§ Document excerpt:
You are not contradicting me. There is no question that we are speculating based on incomplete information. My point is that at this point based on the best available information statistically speaking other than the infectious disease industry everybody would be better off with voluntary social distancing or self quarantining than with the methods used here. In more details:
Why draconian measures may not work: Two experts say we should prioritize those at risk from COVID-19 than to try to contain the uncontainable
I don't see why we should go away from something that has worked twice now: Testing people and monitoring people like we never have before, and as we are building that infrastructure, bring down the numbers (what we're doing now).
It's true that the endgame is very uncertain with this approach. But I believe that with sufficient resources allocated to making testing easily accessible and fast for the endgame, it can probably be brought under control.
If you assume a vaccine can be produced, you only need to have the containment of spot fires work successfully for a year or so. But it's true that you really can't let anything get going again - otherwise everything has to be shut down again.
I feel like the biggest problem we've had to date is lack of visibility - obviously spending tens of billions on generating fast tests that everyone could access for free, along with extensive monitoring equipment, tracing of GPS locations, etc., is a minuscule cost to bear. We could have had some of that in place already and we'd be in a far better place - I wanted that weeks ago. But we failed. For example, the Seattle case was propagating for a month before it was detected. There's no reason that had to happen - positive cases could have been found weeks earlier, even with the primitive monitoring system that was in place (the samples were taken, but they were not allowed to be tested).
I think with excellent visiblity and excellent screening (and possible quarantining) of passengers from overseas, and extensive resources dedicated to contact tracing, we can probably successfully do containment for the next year or so, after the explosion of cases is taken care of (which will take 6-8 weeks). Spending tens of billions is super inexpensive; we can basically spend as much as we want on it to make it awesome.
But, I'm just guessing. Just seems like we should repeat what has worked with tweaks to make it even better. The endgame, I agree, is uncertain.

§ Extracted records:
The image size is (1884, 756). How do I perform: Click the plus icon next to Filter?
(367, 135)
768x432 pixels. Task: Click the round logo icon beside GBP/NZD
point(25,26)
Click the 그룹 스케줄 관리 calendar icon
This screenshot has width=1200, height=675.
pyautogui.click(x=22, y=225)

§ Exercises to complete:
(a) Please decide whether each statement below agrees with the COVID-19 containment post, and answer yes or no with the deciding words quoted from it. (i) The writer says the Seattle case spread for a month before anyone detected it. (ii) The writer expects the explosion of cases to take three to four weeks to handle. (iii) The writer considers the endgame certain.
(b) List every item the COVID-19 containment post names as worth spending tens of billions on in the sentence that calls it "a minuscule cost to bear."

§ Numbered answers:
(a)
(i) Yes: "the Seattle case was propagating for a month before it was detected"
(ii) No: "(which will take 6-8 weeks)"
(iii) No: "The endgame, I agree, is uncertain."

(b)
- fast tests that everyone could access for free
- extensive monitoring equipment
- tracing of GPS locations